YILDIZLAR HER ZAMAN PARLASIN.
"Bazen bir kadını hayatında istemekle, ona ihtiyaç duymak arasında ince bir çizgi vardır. Ve o çizgiyi geçtiğinde, dönüşü olmayan bir yola girersin." — Viktor
Restorana vardığımızda yakın korumalarımdan biri olan Vasiliy kapıyı açtı. Vera arabadan çıkarken koluma girdi. Onunla bir arada olmak… Yanımda olması… içimde tarifsiz güzellikte bir his oluşturuyordu. Onu izlemek başlı başına dikkat dağıtıcıydı. Her hareketi ve mimiği zarafetinin bir yansımasıydı. Bakışlarımı üzerinden alamıyordum. Geri kalan her şey anlamını yitirmiş gibiydi.
Restorana girdiğimizde, restoran şefi bizi kapıda karşıladı. Masamız hazırdı, beklediğimden daha özel bir hazırlık yapılmıştı. Ama bu gece hiçbir şey beni Vera kadar etkileyemezdi.
Garson Vera'nın şalını almak için yaklaştığında, bir an duraksadım.
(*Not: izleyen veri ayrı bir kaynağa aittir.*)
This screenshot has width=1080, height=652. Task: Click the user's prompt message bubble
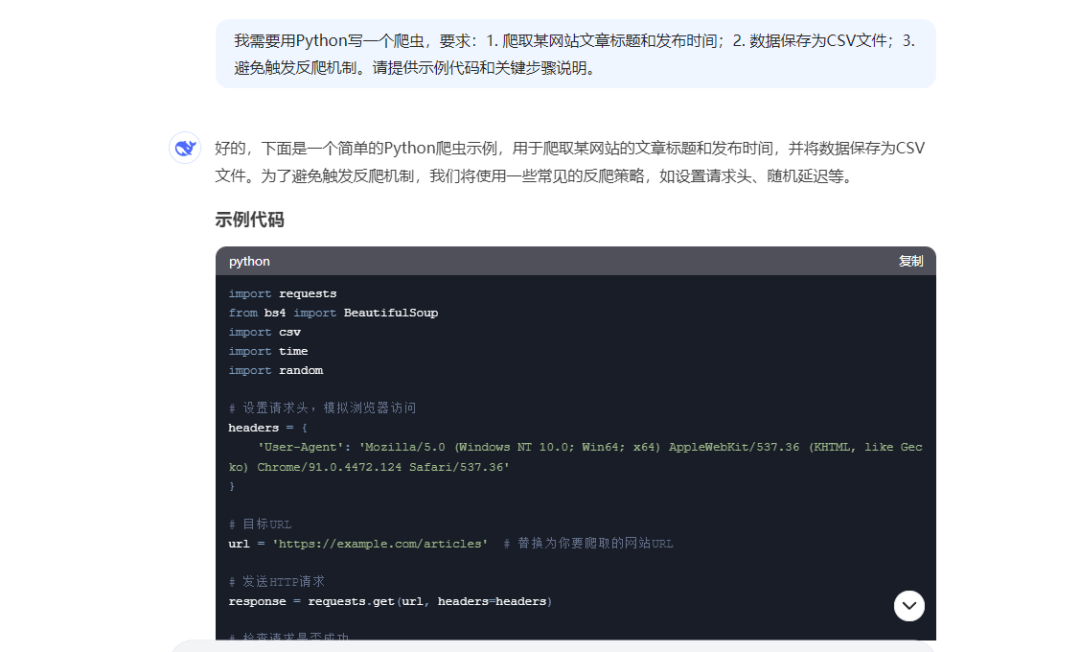coord(575,54)
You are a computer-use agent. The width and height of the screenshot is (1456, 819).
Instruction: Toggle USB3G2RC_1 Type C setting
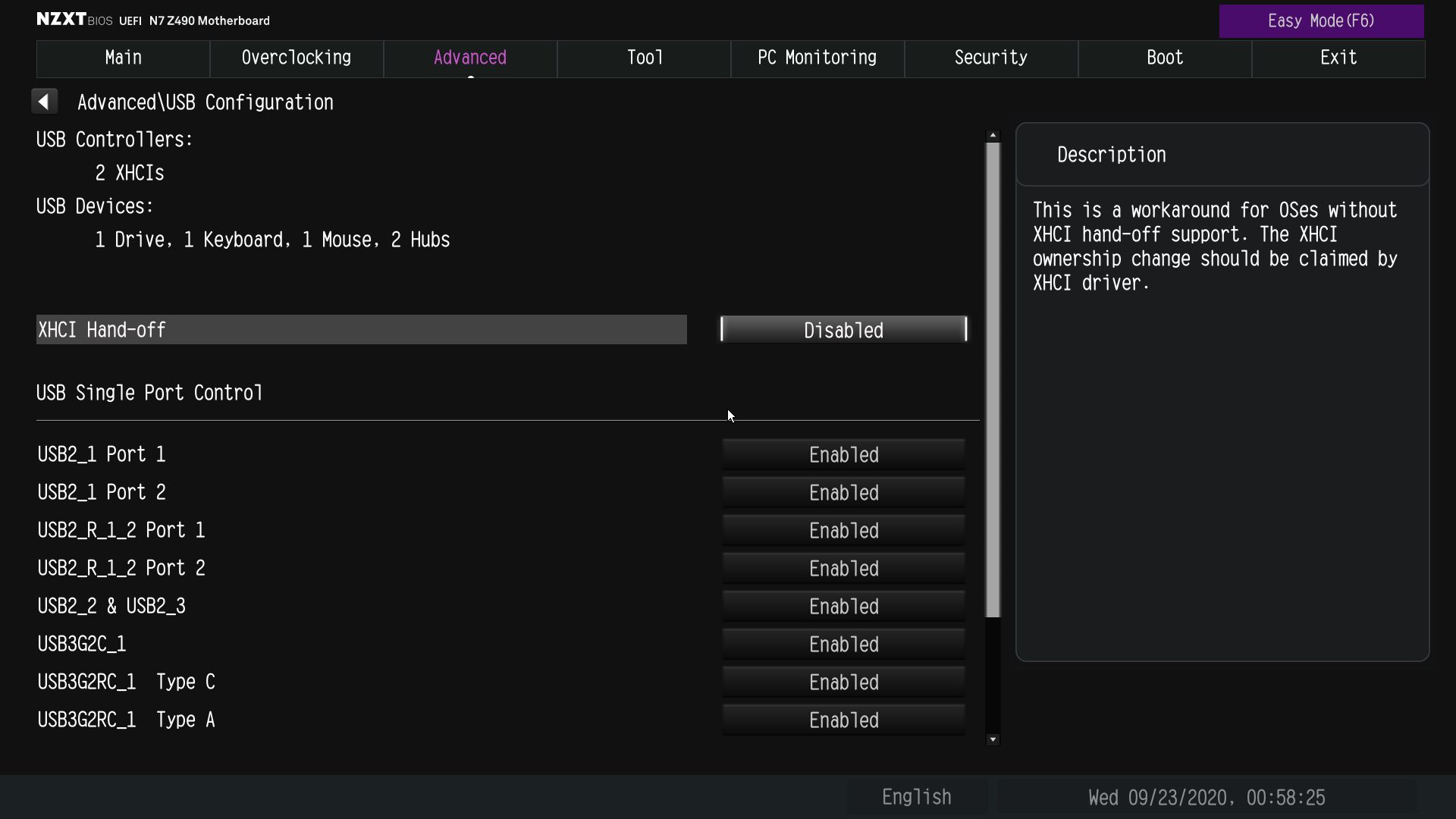click(843, 682)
Ona başka kimsenin dokunmasına tahammül edemiyordum. Şalını bizzat kendim aldım ve ona gülümseyerek uzattım. Sonra Vera’yı masamıza götürdüm.
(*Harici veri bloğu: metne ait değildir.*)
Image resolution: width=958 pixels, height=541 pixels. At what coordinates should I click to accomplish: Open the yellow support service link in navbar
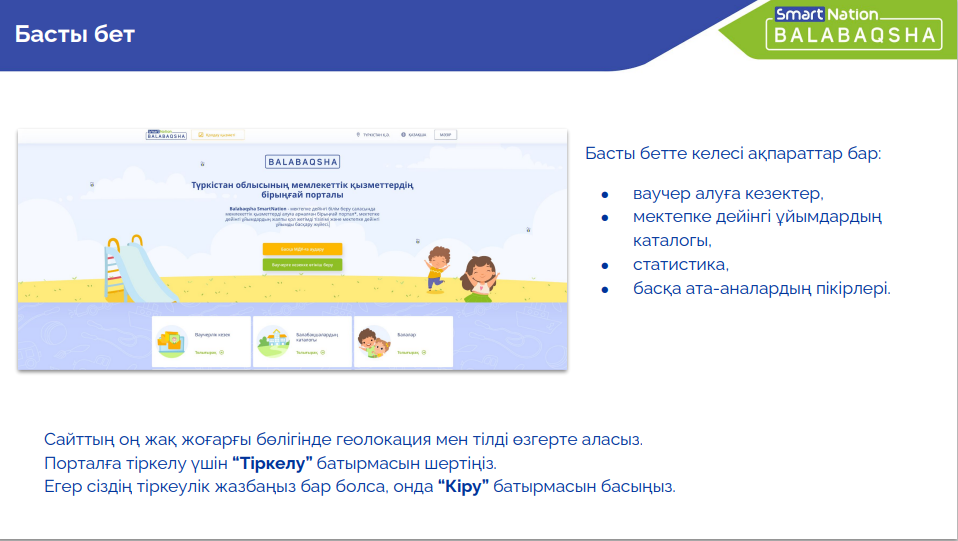218,135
Vera’nın sandalyesini çekip oturmasına yardım ettim ve karşısına geçtim. Masanın ortasında yanan mumlar, ortamı daha da romantik bir hale getiriyordu. Fakat Vera… tüm ışıklardan daha görkemliydi.
"Menüye bakmak ister misin, yoksa öneride bulunabilir miyim?" dedim, hafif bir gülümsemeyle.
"Önerini duymak isterim," dedi çekingen bir sesle.
"Beef Stroganoff iyi bir tercih olabilir," dedim. "Yanında soslu mantarla gelir."
"Harika," dedi. "Beef Stroganoff alayım." Yine o çekingen gülümsemesiyle karşılık verdi. Her sözü, her bakışı beni biraz daha esir alıyordu.
Garson siparişlerimizi aldıktan sonra çekildi. Vera’yı incelemeye başladım.
"Daha önce Rusya’ya gelmiş miydin?" dedim, sesimdeki sakinliği koruyarak. İçimdeki fırtınayı ona göstermemeliydim.
"Hayır, ilk defa geliyorum," dedi heyecanını saklayamadan.
Heyecanı beni daha da etkiliyordu. Vera kalbimi olduğu kadar zihnimi de ele geçiriyordu.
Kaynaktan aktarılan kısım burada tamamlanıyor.